== Supplied records ==

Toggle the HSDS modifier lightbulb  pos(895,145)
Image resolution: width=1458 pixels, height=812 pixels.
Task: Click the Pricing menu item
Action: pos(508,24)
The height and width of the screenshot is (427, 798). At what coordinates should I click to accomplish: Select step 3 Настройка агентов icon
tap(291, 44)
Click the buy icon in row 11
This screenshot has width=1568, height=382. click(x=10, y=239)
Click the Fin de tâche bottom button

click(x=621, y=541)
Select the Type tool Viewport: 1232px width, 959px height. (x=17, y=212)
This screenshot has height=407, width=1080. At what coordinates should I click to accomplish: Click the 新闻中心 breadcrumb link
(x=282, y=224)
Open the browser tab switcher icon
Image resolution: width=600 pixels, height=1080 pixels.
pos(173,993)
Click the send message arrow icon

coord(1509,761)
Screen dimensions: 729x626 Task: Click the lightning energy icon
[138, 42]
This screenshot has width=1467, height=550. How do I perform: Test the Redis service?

===

→ **Exercise task**
Reproduce all of the data above verbatim, line for line, without altering anything.

→ **Exercise answer**
Toggle the HSDS modifier lightbulb  pos(895,145)
Image resolution: width=1458 pixels, height=812 pixels.
Task: Click the Pricing menu item
Action: pos(508,24)
The height and width of the screenshot is (427, 798). At what coordinates should I click to accomplish: Select step 3 Настройка агентов icon
tap(291, 44)
Click the buy icon in row 11
This screenshot has width=1568, height=382. click(x=10, y=239)
Click the Fin de tâche bottom button

click(x=621, y=541)
Select the Type tool Viewport: 1232px width, 959px height. (x=17, y=212)
This screenshot has height=407, width=1080. At what coordinates should I click to accomplish: Click the 新闻中心 breadcrumb link
(x=282, y=224)
Open the browser tab switcher icon
Image resolution: width=600 pixels, height=1080 pixels.
pos(173,993)
Click the send message arrow icon

coord(1509,761)
Screen dimensions: 729x626 Task: Click the lightning energy icon
[138, 42]
This screenshot has width=1467, height=550. How do I perform: Test the Redis service?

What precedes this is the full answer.